Ce statut de diplomate fut doublé d’une autre fonction plus prenante : passer en revue, de manière continue et ininterrompue, tout ce qui paraissait sur le web, pour dénicher et contrer toute critique envers le pouvoir de Kigali. Ses répliques étaient souvent véhémentes, soutenues par des arguments fallacieux à dessein ou parfois par des attaques personnelles. Et quand il était poussé dans ses derniers retranchements, il sortait alors l’argument massue : son contradicteur devenait un « négationniste » ou carrément un « génocidaire ». En quelques années, Olivier Nduhungirehe, qui a publié sous le pseudonyme de Théoneste Rwemalika sur le groupe de discussion « DHR », avant de se faire démasquer et avouer qu’il était en réalité Olivier Nduhungirehe, y met du zèle pour encenser le régime du FPR, au point de paraître « plus catholique que le Pape ».
Pourtant, derrière cette défense inconditionnelle du régime de Kigali se cache un homme qui souffre intérieurement : un soldat du FPR, du nom de Gatabazi, a tiré à bout portant sur Janvier Jean Cyriaque Nduhungirehe, petit frère du diplomate. Le jeune de 17 ans est mort sur le champ, devant leur habitation de Kicukiro à Kigali. C’était le 15 avril 1994.
Quel objectif poursuit le régime rwandais en nommant Olivier Nduhungirehe ambassadeur à Bruxelles? D’aucuns pensent qu’Olivier Nduhungirehe revient s’installer en Belgique non comme un diplomate mais bien comme un agent des services secrets rwandais et un activiste du parti au pouvoir. Connaissant la hargne du FPR contre ses opposants politiques, la lettre de mission du nouvel ambassadeur, contiendra sans aucun doute une clause lui demandant de s’atteler prioritairement à les combattre. La stratégie est rôdée : il suffit d’en identifier les principaux et de les accabler notamment en les accusant d’être « des détenteurs d’idéologie du génocide, des négationnistes… », bref de les déstabiliser à défaut de les faire arrêter. Il dispose pour ce faire d’une grande équipe des Intore, dont l’organisation a été mise en place par son prédécesseur Robert Masozera.

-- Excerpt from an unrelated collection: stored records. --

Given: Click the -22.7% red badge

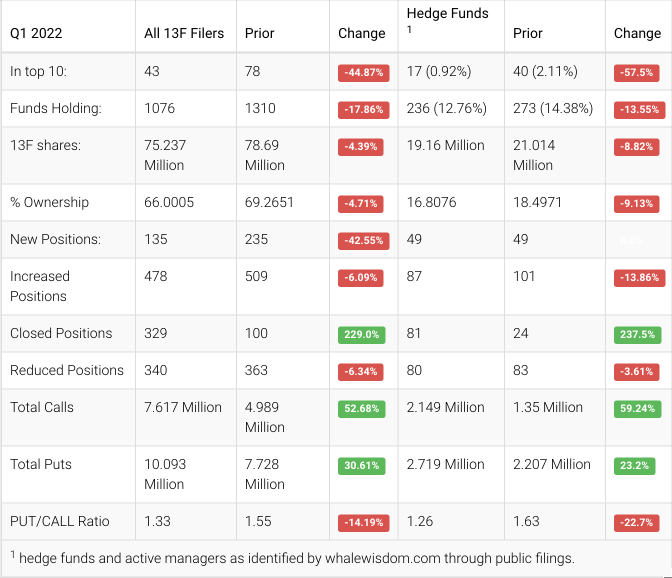Looking at the screenshot, I should (637, 522).
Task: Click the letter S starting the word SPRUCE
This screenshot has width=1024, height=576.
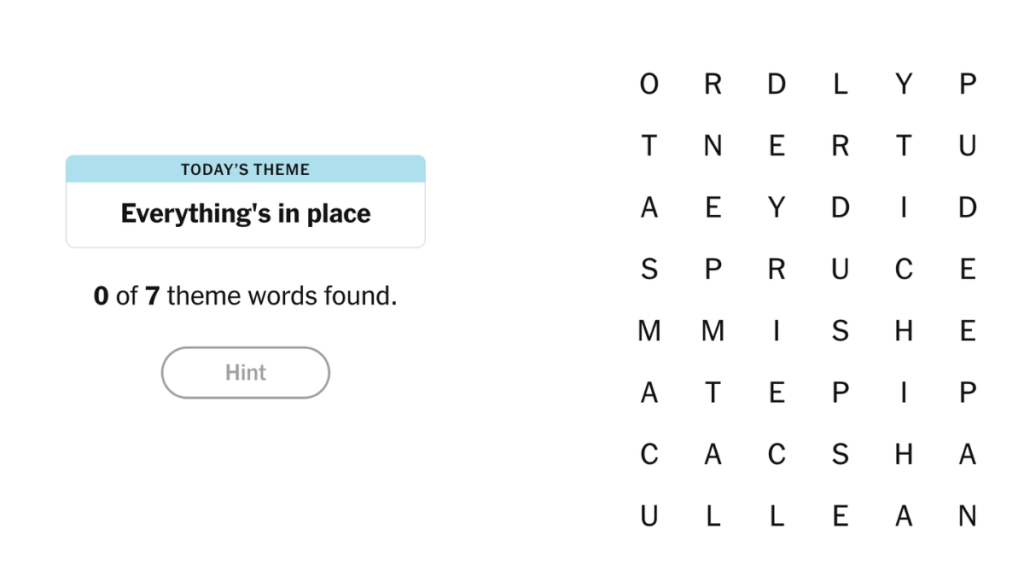Action: 649,269
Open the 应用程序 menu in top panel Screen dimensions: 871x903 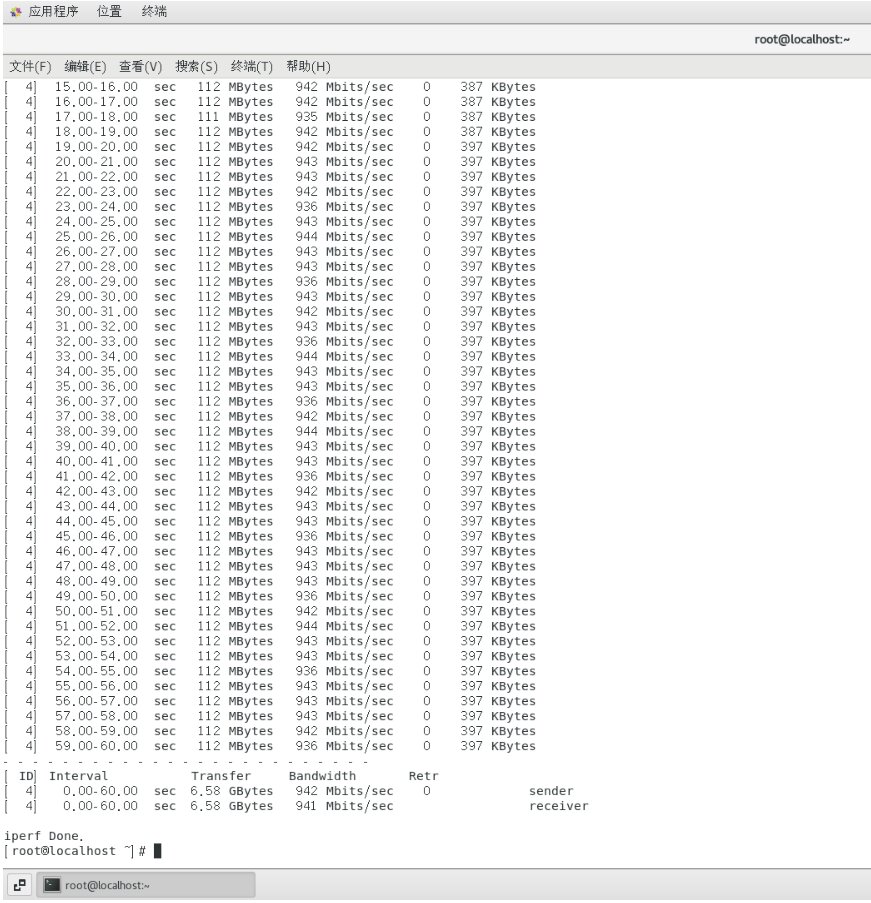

Sur le plan politique, comme Rwandais, Olivier Nduhungirehe venait d’être élu vice-président du PSD, un de ces partis satellites du FPR, après l’éviction du Dr Jean Damascène Ntawukuriryayo, ancien président du Sénat qui avait eu le culot de souhaiter un débat au sein de ce pseudo-parti sur l’amendement de la constitution dans le but de permettre à Paul Kagamé de rester président à vie.
Comme Belge, Olivier Nduhungirehe possède la carte du Parti socialiste, aujourd’hui dans l’opposition au gouvernement fédéral mais dans lequel il était entré dès sa naturalisation comme Belge pour pouvoir s’insérer dans les rouages de l’Etat belge que le PS a dominé pendant plus d’un demi-siècle.
Au Rwanda, Olivier Nduhungirehe reste donc au pouvoir au sein du FPR, tandis qu’en Belgique, sa deuxième patrie, il va maintenant jouer dans l’opposition au sein du PS tout en défendant les intérêts du régime de Kigali auprès du gouvernement de centre droit (MR/NVA/CD&V).
Les politologues devraient commencer à s’intéresser à ce cas inédit car il servirait de leçons dans la façon de gérer ce genre de situations diplomatiques kafkaïennes.